• [Directions]:
Render the entries below as a JSON array of strings, one string per line, omitting any blank lines.

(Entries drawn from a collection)
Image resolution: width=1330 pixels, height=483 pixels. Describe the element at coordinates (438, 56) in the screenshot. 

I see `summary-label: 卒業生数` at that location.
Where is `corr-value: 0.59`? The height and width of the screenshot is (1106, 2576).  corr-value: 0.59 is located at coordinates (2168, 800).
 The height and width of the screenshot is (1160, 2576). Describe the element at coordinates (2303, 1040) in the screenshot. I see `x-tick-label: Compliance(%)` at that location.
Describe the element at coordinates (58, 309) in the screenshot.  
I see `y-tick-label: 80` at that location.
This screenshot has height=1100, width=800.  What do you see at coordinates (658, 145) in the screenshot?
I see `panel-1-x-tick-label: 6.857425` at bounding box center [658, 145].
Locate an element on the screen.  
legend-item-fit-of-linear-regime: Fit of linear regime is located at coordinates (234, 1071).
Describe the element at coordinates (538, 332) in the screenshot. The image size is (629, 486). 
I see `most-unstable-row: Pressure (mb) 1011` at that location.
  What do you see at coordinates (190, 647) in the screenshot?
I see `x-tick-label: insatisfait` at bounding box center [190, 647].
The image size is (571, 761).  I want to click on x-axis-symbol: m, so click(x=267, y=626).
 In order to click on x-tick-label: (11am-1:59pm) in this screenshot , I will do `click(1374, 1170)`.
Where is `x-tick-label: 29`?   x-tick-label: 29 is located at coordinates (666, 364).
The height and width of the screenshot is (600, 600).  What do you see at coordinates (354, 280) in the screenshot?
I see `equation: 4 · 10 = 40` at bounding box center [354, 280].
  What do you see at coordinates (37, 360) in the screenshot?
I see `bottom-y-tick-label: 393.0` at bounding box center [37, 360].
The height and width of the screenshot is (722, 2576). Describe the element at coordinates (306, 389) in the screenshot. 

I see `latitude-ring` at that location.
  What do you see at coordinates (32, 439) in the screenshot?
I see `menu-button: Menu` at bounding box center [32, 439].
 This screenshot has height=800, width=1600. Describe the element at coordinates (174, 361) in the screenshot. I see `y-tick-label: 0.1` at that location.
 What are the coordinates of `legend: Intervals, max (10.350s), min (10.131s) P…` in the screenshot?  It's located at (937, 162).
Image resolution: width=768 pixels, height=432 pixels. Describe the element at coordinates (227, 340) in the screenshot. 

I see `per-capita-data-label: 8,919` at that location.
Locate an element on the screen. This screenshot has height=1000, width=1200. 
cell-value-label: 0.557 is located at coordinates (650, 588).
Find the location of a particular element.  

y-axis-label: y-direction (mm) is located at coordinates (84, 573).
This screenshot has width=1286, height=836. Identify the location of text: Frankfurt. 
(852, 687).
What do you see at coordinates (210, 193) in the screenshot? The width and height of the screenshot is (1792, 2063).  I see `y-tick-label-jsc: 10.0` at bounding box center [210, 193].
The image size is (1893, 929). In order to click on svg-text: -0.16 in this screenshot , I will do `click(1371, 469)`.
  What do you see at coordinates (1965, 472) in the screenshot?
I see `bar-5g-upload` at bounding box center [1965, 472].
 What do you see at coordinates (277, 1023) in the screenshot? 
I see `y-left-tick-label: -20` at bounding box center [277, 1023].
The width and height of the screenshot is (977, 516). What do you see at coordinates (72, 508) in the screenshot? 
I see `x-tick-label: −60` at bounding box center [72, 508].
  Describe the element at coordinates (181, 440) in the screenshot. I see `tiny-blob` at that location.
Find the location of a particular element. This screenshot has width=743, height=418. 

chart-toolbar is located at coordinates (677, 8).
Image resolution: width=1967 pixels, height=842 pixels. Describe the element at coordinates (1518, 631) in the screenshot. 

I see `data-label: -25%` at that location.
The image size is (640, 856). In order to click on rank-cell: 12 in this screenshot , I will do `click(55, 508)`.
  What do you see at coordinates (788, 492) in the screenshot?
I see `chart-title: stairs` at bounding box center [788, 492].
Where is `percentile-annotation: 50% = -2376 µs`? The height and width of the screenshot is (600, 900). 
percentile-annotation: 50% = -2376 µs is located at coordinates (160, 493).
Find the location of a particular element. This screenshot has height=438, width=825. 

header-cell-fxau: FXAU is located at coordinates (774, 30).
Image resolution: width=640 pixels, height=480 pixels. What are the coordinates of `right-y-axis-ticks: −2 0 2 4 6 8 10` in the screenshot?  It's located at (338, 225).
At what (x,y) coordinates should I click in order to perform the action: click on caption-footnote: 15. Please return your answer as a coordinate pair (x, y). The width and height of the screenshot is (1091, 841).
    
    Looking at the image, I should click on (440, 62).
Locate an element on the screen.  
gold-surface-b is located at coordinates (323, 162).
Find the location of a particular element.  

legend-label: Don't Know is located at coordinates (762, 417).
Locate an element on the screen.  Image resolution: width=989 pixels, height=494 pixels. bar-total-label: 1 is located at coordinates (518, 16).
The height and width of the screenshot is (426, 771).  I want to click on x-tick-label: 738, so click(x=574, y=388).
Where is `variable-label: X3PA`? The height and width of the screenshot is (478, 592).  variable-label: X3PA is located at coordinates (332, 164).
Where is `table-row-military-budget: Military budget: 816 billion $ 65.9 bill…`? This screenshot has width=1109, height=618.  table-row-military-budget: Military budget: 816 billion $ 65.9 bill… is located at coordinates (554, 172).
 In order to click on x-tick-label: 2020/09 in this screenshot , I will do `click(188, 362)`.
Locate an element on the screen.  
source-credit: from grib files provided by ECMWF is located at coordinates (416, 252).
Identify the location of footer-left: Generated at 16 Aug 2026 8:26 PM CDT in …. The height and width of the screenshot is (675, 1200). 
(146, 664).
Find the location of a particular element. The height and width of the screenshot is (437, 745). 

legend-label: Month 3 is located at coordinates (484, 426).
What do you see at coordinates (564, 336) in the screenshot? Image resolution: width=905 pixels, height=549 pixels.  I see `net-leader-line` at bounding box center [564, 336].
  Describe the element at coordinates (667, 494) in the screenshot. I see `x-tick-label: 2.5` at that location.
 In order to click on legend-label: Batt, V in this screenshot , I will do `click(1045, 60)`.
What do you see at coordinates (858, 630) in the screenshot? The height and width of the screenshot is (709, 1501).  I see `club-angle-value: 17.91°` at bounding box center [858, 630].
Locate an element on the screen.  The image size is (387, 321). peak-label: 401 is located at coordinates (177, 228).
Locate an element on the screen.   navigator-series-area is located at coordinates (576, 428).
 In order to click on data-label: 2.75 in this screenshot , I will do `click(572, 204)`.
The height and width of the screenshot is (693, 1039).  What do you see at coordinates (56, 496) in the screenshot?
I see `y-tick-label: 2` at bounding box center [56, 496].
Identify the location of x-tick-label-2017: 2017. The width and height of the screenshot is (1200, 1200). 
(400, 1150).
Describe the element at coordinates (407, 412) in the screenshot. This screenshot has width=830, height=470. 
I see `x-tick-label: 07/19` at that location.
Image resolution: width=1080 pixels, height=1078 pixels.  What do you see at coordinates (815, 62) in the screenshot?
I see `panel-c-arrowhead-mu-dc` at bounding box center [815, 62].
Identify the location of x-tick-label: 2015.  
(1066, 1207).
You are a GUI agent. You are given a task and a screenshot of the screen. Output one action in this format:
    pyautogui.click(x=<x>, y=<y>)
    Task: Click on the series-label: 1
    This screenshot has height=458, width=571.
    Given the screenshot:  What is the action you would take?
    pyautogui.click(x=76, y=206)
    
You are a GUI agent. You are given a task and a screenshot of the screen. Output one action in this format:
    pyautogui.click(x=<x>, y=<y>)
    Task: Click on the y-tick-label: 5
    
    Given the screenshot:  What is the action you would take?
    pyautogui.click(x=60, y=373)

• [The completed task]:
[
  "Image resolution: width=1330 pixels, height=483 pixels. Describe the element at coordinates (438, 56) in the screenshot. ",
  "I see `summary-label: 卒業生数` at that location.",
  "Where is `corr-value: 0.59`? The height and width of the screenshot is (1106, 2576).  corr-value: 0.59 is located at coordinates (2168, 800).",
  " The height and width of the screenshot is (1160, 2576). Describe the element at coordinates (2303, 1040) in the screenshot. I see `x-tick-label: Compliance(%)` at that location.",
  "Describe the element at coordinates (58, 309) in the screenshot.  ",
  "I see `y-tick-label: 80` at that location.",
  "This screenshot has height=1100, width=800.  What do you see at coordinates (658, 145) in the screenshot?",
  "I see `panel-1-x-tick-label: 6.857425` at bounding box center [658, 145].",
  "Locate an element on the screen.  ",
  "legend-item-fit-of-linear-regime: Fit of linear regime is located at coordinates (234, 1071).",
  "Describe the element at coordinates (538, 332) in the screenshot. The image size is (629, 486). ",
  "I see `most-unstable-row: Pressure (mb) 1011` at that location.",
  "  What do you see at coordinates (190, 647) in the screenshot?",
  "I see `x-tick-label: insatisfait` at bounding box center [190, 647].",
  "The image size is (571, 761).  I want to click on x-axis-symbol: m, so click(x=267, y=626).",
  " In order to click on x-tick-label: (11am-1:59pm) in this screenshot , I will do `click(1374, 1170)`.",
  "Where is `x-tick-label: 29`?   x-tick-label: 29 is located at coordinates (666, 364).",
  "The height and width of the screenshot is (600, 600).  What do you see at coordinates (354, 280) in the screenshot?",
  "I see `equation: 4 · 10 = 40` at bounding box center [354, 280].",
  "  What do you see at coordinates (37, 360) in the screenshot?",
  "I see `bottom-y-tick-label: 393.0` at bounding box center [37, 360].",
  "The height and width of the screenshot is (722, 2576). Describe the element at coordinates (306, 389) in the screenshot. ",
  "I see `latitude-ring` at that location.",
  "  What do you see at coordinates (32, 439) in the screenshot?",
  "I see `menu-button: Menu` at bounding box center [32, 439].",
  " This screenshot has height=800, width=1600. Describe the element at coordinates (174, 361) in the screenshot. I see `y-tick-label: 0.1` at that location.",
  " What are the coordinates of `legend: Intervals, max (10.350s), min (10.131s) P…` in the screenshot?  It's located at (937, 162).",
  "Image resolution: width=768 pixels, height=432 pixels. Describe the element at coordinates (227, 340) in the screenshot. ",
  "I see `per-capita-data-label: 8,919` at that location.",
  "Locate an element on the screen. This screenshot has height=1000, width=1200. ",
  "cell-value-label: 0.557 is located at coordinates (650, 588).",
  "Find the location of a particular element.  ",
  "y-axis-label: y-direction (mm) is located at coordinates (84, 573).",
  "This screenshot has width=1286, height=836. Identify the location of text: Frankfurt. ",
  "(852, 687).",
  "What do you see at coordinates (210, 193) in the screenshot? The width and height of the screenshot is (1792, 2063).  I see `y-tick-label-jsc: 10.0` at bounding box center [210, 193].",
  "The image size is (1893, 929). In order to click on svg-text: -0.16 in this screenshot , I will do `click(1371, 469)`.",
  "  What do you see at coordinates (1965, 472) in the screenshot?",
  "I see `bar-5g-upload` at bounding box center [1965, 472].",
  " What do you see at coordinates (277, 1023) in the screenshot? ",
  "I see `y-left-tick-label: -20` at bounding box center [277, 1023].",
  "The width and height of the screenshot is (977, 516). What do you see at coordinates (72, 508) in the screenshot? ",
  "I see `x-tick-label: −60` at bounding box center [72, 508].",
  "  Describe the element at coordinates (181, 440) in the screenshot. I see `tiny-blob` at that location.",
  "Find the location of a particular element. This screenshot has width=743, height=418. ",
  "chart-toolbar is located at coordinates (677, 8).",
  "Image resolution: width=1967 pixels, height=842 pixels. Describe the element at coordinates (1518, 631) in the screenshot. ",
  "I see `data-label: -25%` at that location.",
  "The image size is (640, 856). In order to click on rank-cell: 12 in this screenshot , I will do `click(55, 508)`.",
  "  What do you see at coordinates (788, 492) in the screenshot?",
  "I see `chart-title: stairs` at bounding box center [788, 492].",
  "Where is `percentile-annotation: 50% = -2376 µs`? The height and width of the screenshot is (600, 900). ",
  "percentile-annotation: 50% = -2376 µs is located at coordinates (160, 493).",
  "Find the location of a particular element. This screenshot has height=438, width=825. ",
  "header-cell-fxau: FXAU is located at coordinates (774, 30).",
  "Image resolution: width=640 pixels, height=480 pixels. What are the coordinates of `right-y-axis-ticks: −2 0 2 4 6 8 10` in the screenshot?  It's located at (338, 225).",
  "At what (x,y) coordinates should I click in order to perform the action: click on caption-footnote: 15. Please return your answer as a coordinate pair (x, y). The width and height of the screenshot is (1091, 841).",
  "    Looking at the image, I should click on (440, 62).",
  "Locate an element on the screen.  ",
  "gold-surface-b is located at coordinates (323, 162).",
  "Find the location of a particular element.  ",
  "legend-label: Don't Know is located at coordinates (762, 417).",
  "Locate an element on the screen.  Image resolution: width=989 pixels, height=494 pixels. bar-total-label: 1 is located at coordinates (518, 16).",
  "The height and width of the screenshot is (426, 771).  I want to click on x-tick-label: 738, so click(x=574, y=388).",
  "Where is `variable-label: X3PA`? The height and width of the screenshot is (478, 592).  variable-label: X3PA is located at coordinates (332, 164).",
  "Where is `table-row-military-budget: Military budget: 816 billion $ 65.9 bill…`? This screenshot has width=1109, height=618.  table-row-military-budget: Military budget: 816 billion $ 65.9 bill… is located at coordinates (554, 172).",
  " In order to click on x-tick-label: 2020/09 in this screenshot , I will do `click(188, 362)`.",
  "Locate an element on the screen.  ",
  "source-credit: from grib files provided by ECMWF is located at coordinates (416, 252).",
  "Identify the location of footer-left: Generated at 16 Aug 2026 8:26 PM CDT in …. The height and width of the screenshot is (675, 1200). ",
  "(146, 664).",
  "Find the location of a particular element. The height and width of the screenshot is (437, 745). ",
  "legend-label: Month 3 is located at coordinates (484, 426).",
  "What do you see at coordinates (564, 336) in the screenshot? Image resolution: width=905 pixels, height=549 pixels.  I see `net-leader-line` at bounding box center [564, 336].",
  "  Describe the element at coordinates (667, 494) in the screenshot. I see `x-tick-label: 2.5` at that location.",
  " In order to click on legend-label: Batt, V in this screenshot , I will do `click(1045, 60)`.",
  "What do you see at coordinates (858, 630) in the screenshot? The height and width of the screenshot is (709, 1501).  I see `club-angle-value: 17.91°` at bounding box center [858, 630].",
  "Locate an element on the screen.  The image size is (387, 321). peak-label: 401 is located at coordinates (177, 228).",
  "Locate an element on the screen.   navigator-series-area is located at coordinates (576, 428).",
  " In order to click on data-label: 2.75 in this screenshot , I will do `click(572, 204)`.",
  "The height and width of the screenshot is (693, 1039).  What do you see at coordinates (56, 496) in the screenshot?",
  "I see `y-tick-label: 2` at bounding box center [56, 496].",
  "Identify the location of x-tick-label-2017: 2017. The width and height of the screenshot is (1200, 1200). ",
  "(400, 1150).",
  "Describe the element at coordinates (407, 412) in the screenshot. This screenshot has width=830, height=470. ",
  "I see `x-tick-label: 07/19` at that location.",
  "Image resolution: width=1080 pixels, height=1078 pixels.  What do you see at coordinates (815, 62) in the screenshot?",
  "I see `panel-c-arrowhead-mu-dc` at bounding box center [815, 62].",
  "Identify the location of x-tick-label: 2015.  ",
  "(1066, 1207).",
  "You are a GUI agent. You are given a task and a screenshot of the screen. Output one action in this format:",
  "    pyautogui.click(x=<x>, y=<y>)",
  "    Task: Click on the series-label: 1",
  "    This screenshot has height=458, width=571.",
  "    Given the screenshot:  What is the action you would take?",
  "    pyautogui.click(x=76, y=206)",
  "You are a GUI agent. You are given a task and a screenshot of the screen. Output one action in this format:",
  "    pyautogui.click(x=<x>, y=<y>)",
  "    Task: Click on the y-tick-label: 5",
  "    Given the screenshot:  What is the action you would take?",
  "    pyautogui.click(x=60, y=373)"
]